The frontend of a software program is where users interface with the program. For example, they type a word they need to define on a screen with a keyboard, hit “enter,” and read the definition that appears on the screen. The program’s backend is where everything happens after the “enter” key. The request is translated into binary language. Databases are searched. The requested information is discovered, translated from binary, and displayed.
There’s no rocket science here. Micro is a recombining form which means to make smaller. So, we have a processor and a frontend, and then we have smaller versions, the microprocessor and the micro frontend.
Frontends used to go on forever and ever when the Information Age was young. Sometimes the length, complexity, and rigidity of a program counterbalanced the speed of using a computer to achieve program goals if you were a user. The number of moving parts could be so immense that most developers threw their hands up in surrender when problems occurred.
Deployments were not always the welcome updates we see today.

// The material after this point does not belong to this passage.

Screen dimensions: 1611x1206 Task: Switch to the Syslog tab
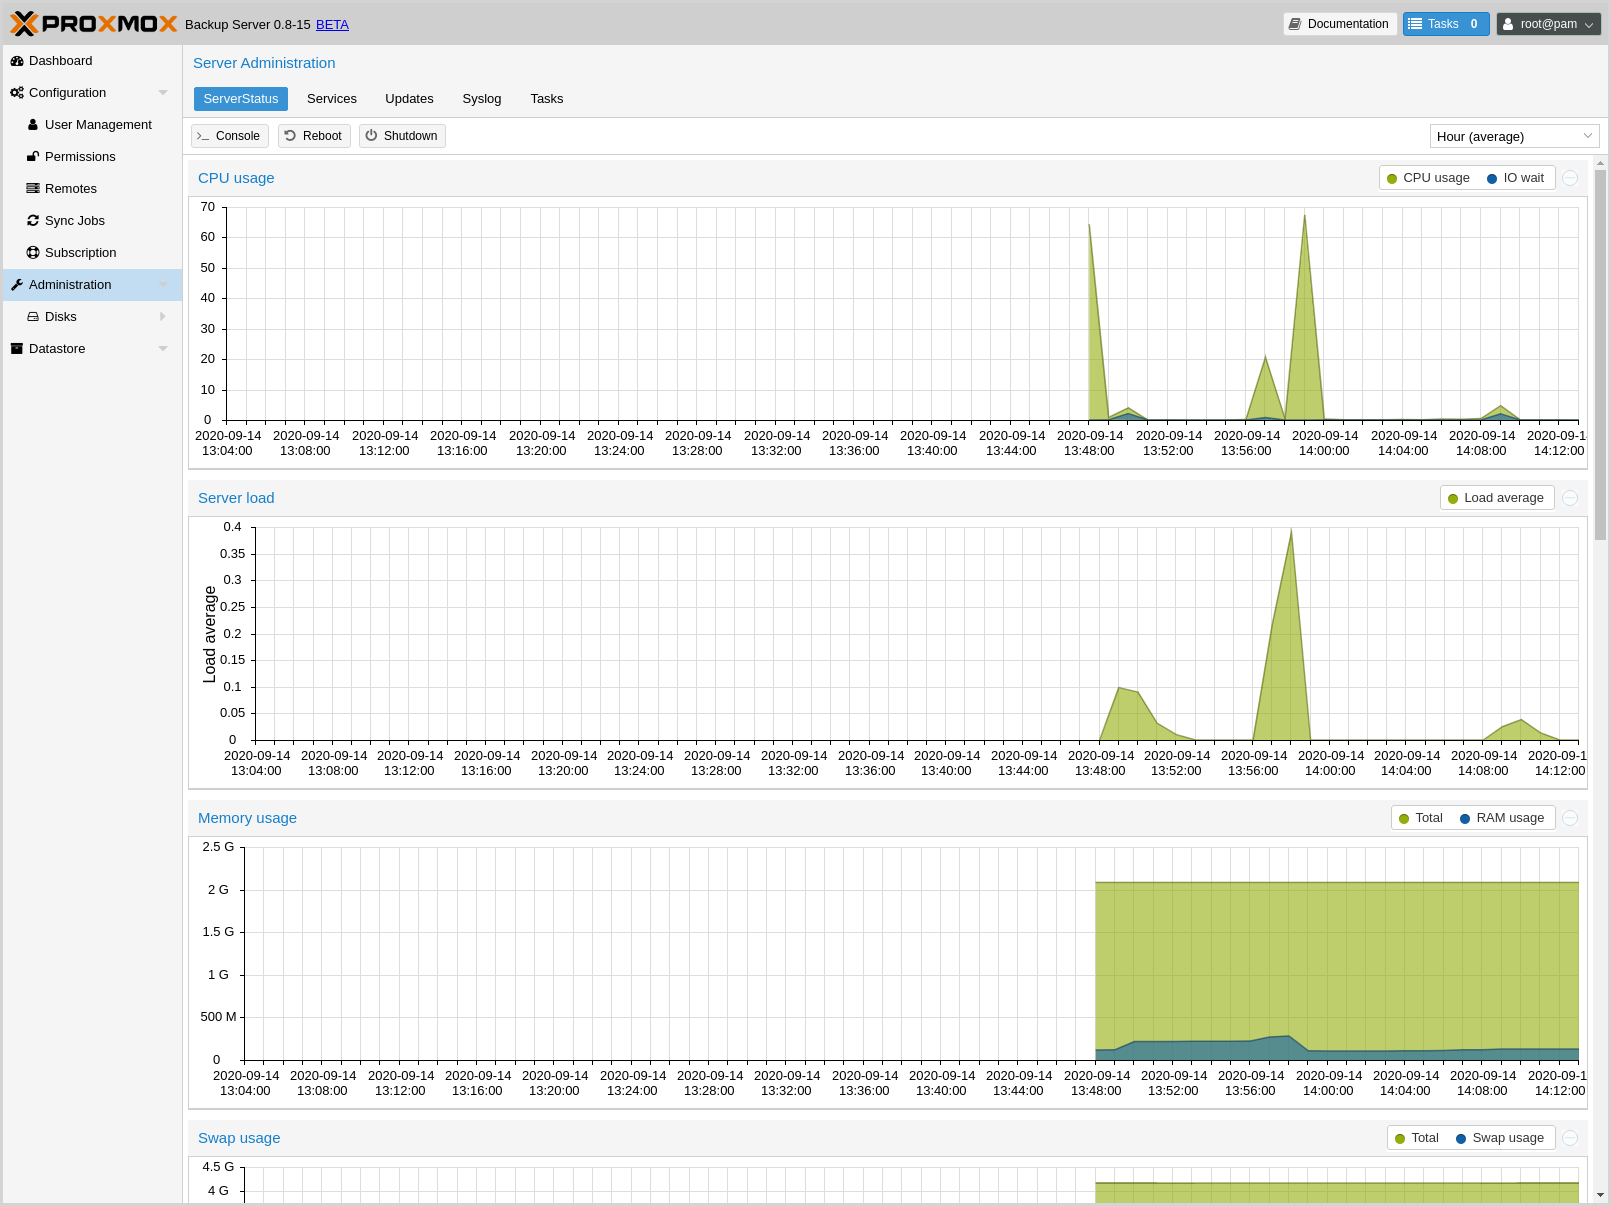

A small change here or there would force other changes in other parts of the program, which were unwanted and unexpected, often forcing the rollback of deployments to earlier versions.
The size of the team required to maintain such monoliths was equally monolithic. The “two pizza rule” was nothing more than a laughable idea back then.
Remember our retail store. Make it big. Big, like Walmart on steroids. Imagine 100 supervisors, and each individual is responsible for knowing and managing everything. They will step on each other’s toes and go home hating each other at the end of the day. That is what happens with a software monolith. It is one big headache.
Micro Frontends divide and conquer. They break the monolith up into parts, like the Bakery, Deli, Meat, Produce, Frozen Foods, Dairy, and Canned Goods sections in a store. The butcher, the baker, and the candlestick maker are entirely separate entities.
These parts can get bigger, reduce their size, alter policies, even change their hours without changing anything for the other sections. Also, the teams that maintain them are smaller. Twenty teams of five end up doing more work in a shorter time due to better efficiency and increased communication.
You have tabs or buttons that take you where you want to go in the program on the computer. Instead of an incessant search for what you need, you go to the labels, tabs, or buttons that represent what you need, similar to visiting departments in a store.
User interface and navigation is not the only facet improved with Micro Frontends. Development is enhanced. All the parts of a program that existed in a vertical structure are broken up and implemented in a horizontal layout. Each piece can interact with other components, but it is also independent.
The horizontal system is not bound by any rules that define other horizontal parts in the program. Each frame can use a different program language or have its own security settings. The team works together on the program. Smaller teams working with their piece of the pie are a Micro Frontend’s significant asset. There are no more sore toes, banged-up elbows, and hurt feelings.
Each team can fix problems and develop better functionalities quickly and easily by working in their smaller area. There is no more worry about how fixes or refactoring the frontend section will affect other teams or the program as a whole. They can focus on the task at hand.
Micro Frontends solve the problem of vertical structure complexity and unmanageability by dividing the vertical structure into smaller pieces and arraying them in a horizontal structure with a central access, providing an increased user-friendly interface and potential for development and growth.